Located near Moscow’s VTB arena, a brand new multi-purpose stadium, home to Moscow’s major football club, Dynamo Moscow, it’s only natural, as its name attests, that the recently opened Fan Food pizzeria caters to football fans looking for a quick bite before or after a match. But far from espousing a “sports bar” aesthetic of faux-leather upholstery, sports memorabilia, and wall-to-wall TV screens, the venue is a paradigm of cool sophistication and conceptual playfulness.
Designed by Vladislav Gaiduk and Vasily Korotkov of Moscow-based architecture studio Mast, the pizzeria’s interiors combine a brutalist aesthetic that draws from the Soviet avant-garde’s Constructivist playbook with subtle touches of Italian vernacular – a nod to the country where both pizza and football are concepts to live by.
Due to its clientele, which apart from football fans also include music fans attending the arena’s frequent concerts and lots of local office workers on their lunch breaks, the self-service pizzeria was designed to meet a high table turnover. L-shaped in floorplan, the venue is divided into a serving area – featuring a bar counter on one side, and an open kitchen, complete with a wood-fired oven, on the other – and a dining area along the street-facing façade whose floor-to-ceiling windows makes for a light-filled space where patrons can enjoy views of the adjacent Petrovsky Park.
Exposed concrete surfaces and volumes dominate the unadorned interiors, imbuing the space with a brutalist sensibility of Soviet nostalgia, while the irregularly shaped stone paving and the open kitchen’s ceramic tiling introduce vernacular elements with Italian origins without diluting the pared-down aesthetic of the interior design.
The pared-down palette of materials, which also include unvarnished wooden planks lining the bar counter – whimsically reflecting the pattern of the boar-formed concrete kitchen counter – reflects a tight budget but it’s also an aesthetic choice. “We have minimized the amount of finishing materials so that the space will be perceived as a whole”, Vladislav says.
Having to deal with a seven-meter high space, the architects introduced a series of slim arches along the dining area that humanize the scale of the room, as well as conceal the service ducts that run above them and delineate the table seating. The rhythmic progression of the arches enlivens the space without the need for ornamentation while their ceremonial pomp finds a fitting climax in the ceramic tile mural on the end wall.
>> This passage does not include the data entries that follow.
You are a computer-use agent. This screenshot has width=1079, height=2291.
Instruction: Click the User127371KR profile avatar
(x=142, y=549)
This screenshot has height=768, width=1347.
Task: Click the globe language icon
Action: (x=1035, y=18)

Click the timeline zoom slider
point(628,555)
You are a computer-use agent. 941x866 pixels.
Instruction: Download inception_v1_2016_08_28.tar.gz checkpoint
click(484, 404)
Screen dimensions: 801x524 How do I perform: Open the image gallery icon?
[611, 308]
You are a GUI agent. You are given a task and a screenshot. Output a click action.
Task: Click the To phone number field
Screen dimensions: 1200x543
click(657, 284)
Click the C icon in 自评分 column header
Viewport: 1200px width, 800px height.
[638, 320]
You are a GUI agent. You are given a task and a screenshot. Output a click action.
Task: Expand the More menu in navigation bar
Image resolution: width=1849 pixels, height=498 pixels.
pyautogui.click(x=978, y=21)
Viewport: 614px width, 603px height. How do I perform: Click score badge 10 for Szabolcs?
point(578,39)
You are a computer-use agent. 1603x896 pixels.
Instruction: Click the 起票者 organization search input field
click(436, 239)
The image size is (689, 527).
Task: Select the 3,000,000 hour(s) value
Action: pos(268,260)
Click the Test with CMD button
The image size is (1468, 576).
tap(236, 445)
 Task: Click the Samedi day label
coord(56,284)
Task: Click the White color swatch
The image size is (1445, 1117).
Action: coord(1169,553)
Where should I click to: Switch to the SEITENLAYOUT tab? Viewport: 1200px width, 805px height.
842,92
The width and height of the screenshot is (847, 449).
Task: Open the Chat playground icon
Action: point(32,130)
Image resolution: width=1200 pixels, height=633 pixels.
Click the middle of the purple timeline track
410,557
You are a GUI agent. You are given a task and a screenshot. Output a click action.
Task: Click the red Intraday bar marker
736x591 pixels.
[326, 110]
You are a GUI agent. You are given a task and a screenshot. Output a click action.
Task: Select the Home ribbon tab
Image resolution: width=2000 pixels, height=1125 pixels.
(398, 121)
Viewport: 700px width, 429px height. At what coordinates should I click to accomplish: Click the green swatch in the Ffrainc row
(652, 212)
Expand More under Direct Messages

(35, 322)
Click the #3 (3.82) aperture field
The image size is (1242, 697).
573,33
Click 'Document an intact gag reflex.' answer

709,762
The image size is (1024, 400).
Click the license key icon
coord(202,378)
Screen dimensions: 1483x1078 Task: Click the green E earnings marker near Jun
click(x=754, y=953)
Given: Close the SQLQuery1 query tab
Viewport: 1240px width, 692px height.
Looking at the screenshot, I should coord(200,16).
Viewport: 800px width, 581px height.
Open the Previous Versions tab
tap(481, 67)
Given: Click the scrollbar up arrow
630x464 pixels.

Depicting Lev Yashin, the USSR’s most legendary goalkeeper, the mural was created in the style of Soviet artist Alexander Deineka further enhancing the nostalgic bona fides of the interior design. Although Yashin’s figure is the only direct football reference, the architects have cleverly incorporated other football-alluding elements, most notably Dynamo football club’s emblematic blue color, which the restaurant’s doors, shelves, and ventilation pipes all boldly sport. It’s a subtle design feature that nonetheless makes for a spirited statement, not unlike the new pizzeria itself.